Está preparado para que isso aconteça?
Não, vou reinventar qualquer coisa. Tenho algumas ideias, mas estou condicionado pelo facto de saber se as pessoas podem ou não estar próximas. Esse é o meu grande problema. Toda a minha vida fiz coisas para as pessoas estarem juntas, não para estarem afastadas. Desde os meus 16 anos, em que montava concertos, que proporciono momentos para as pessoas estarem próximas, a dançar e a socializar, não sei fazer coisas que provoquem a distância.

O setor uniu-se com esta pandemia?
Não, de todo. Já fui vice presidente e agora sou apenas consultor da Associação de Bares da Zona Histórica do Porto que é bastante interventiva, mas infelizmente não é muito apoiada. As pessoas da noite são muito desunidas.

Porquê?
Há muita rivalidade e uns acham-se superiores aos outros. Há casas que se acham pseudo-culturais e portanto não querem estar no mesmo saco que a casas mais comerciais. Não compreendo como é que num momento de pandemia, em vez de se unirem na primeira associação que interveio, criam outras mais ou menos intelectuais, como é o caso do Circuito. Como é que é possível procurar em plena pandemia distinguir a intelectualidade do que é comercial? Estamos a reivindicar apoios e estão preocupados com os rótulos? Unidos teríamos muito mais voz, não tenho dúvidas. Depois outros foram atrás dos cozinheiros, no movimento A Pão e Água. Acho que deveríamos ter autonomia suficiente para não estarmos ligados aos restaurantes, a noite deveria estar separada desse setor. Parece que estamos a fazer-lhes um favor e a dar mais número na rua. Eles não precisam, já são muitos.

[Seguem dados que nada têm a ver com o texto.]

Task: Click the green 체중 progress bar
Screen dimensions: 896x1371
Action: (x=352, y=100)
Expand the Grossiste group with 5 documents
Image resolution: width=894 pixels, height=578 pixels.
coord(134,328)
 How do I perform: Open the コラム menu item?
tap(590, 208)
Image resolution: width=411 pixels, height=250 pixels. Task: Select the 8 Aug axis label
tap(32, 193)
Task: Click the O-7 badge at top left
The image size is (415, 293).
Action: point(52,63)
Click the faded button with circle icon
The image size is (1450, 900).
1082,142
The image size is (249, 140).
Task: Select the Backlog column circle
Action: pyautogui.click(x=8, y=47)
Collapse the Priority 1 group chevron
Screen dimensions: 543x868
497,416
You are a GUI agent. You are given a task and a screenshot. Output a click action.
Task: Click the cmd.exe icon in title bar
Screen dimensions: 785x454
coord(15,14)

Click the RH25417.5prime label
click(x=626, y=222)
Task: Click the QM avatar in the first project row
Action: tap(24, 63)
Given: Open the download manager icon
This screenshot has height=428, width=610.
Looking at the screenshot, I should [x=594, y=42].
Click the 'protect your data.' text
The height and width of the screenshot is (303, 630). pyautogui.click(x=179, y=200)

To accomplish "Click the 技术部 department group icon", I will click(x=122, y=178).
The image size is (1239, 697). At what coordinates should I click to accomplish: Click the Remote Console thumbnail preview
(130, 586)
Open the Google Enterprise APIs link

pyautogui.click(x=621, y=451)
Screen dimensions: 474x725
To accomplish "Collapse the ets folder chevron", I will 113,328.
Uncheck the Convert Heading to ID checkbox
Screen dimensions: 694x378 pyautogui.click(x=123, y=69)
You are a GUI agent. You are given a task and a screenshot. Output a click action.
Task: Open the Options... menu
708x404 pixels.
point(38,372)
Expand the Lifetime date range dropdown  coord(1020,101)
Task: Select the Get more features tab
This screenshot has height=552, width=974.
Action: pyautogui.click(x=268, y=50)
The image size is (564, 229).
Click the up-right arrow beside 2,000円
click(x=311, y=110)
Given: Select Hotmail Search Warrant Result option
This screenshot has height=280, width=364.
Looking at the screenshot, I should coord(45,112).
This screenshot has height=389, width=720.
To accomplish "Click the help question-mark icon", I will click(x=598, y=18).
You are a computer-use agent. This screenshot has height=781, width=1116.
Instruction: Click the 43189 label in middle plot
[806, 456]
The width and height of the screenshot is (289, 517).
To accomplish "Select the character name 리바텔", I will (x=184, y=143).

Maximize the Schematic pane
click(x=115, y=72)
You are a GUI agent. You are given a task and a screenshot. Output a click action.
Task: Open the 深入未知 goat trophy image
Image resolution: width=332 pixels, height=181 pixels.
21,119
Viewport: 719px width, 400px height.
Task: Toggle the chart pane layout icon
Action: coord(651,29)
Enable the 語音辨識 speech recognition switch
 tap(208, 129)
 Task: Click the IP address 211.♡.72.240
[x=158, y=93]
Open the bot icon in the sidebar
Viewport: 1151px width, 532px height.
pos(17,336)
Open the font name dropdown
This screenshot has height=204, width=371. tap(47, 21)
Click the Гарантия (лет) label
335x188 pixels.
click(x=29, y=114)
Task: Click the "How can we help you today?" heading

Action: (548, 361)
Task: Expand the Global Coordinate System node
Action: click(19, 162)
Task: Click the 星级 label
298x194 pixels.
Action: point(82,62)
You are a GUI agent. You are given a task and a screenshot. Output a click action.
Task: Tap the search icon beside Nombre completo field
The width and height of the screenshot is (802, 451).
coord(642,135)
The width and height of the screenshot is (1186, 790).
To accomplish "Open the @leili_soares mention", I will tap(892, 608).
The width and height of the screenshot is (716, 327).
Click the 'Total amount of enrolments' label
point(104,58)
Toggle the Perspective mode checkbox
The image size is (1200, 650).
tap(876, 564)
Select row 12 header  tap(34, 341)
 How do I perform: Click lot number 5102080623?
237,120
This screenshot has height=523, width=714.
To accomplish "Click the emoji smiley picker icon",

Que opinião tem das festas clandestinas que têm sido públicas ultimamente?
Acho uma falta de tudo. Não me admira nada porque desde o verão que vejo essas festas acontecerem, muitas vezes até de dia. Acho inacreditável como é que a polícia que passa aqui todos os dias não as vê. Não sei explicar como é isto acontece, a polícia do Porto está a fechar os olhos.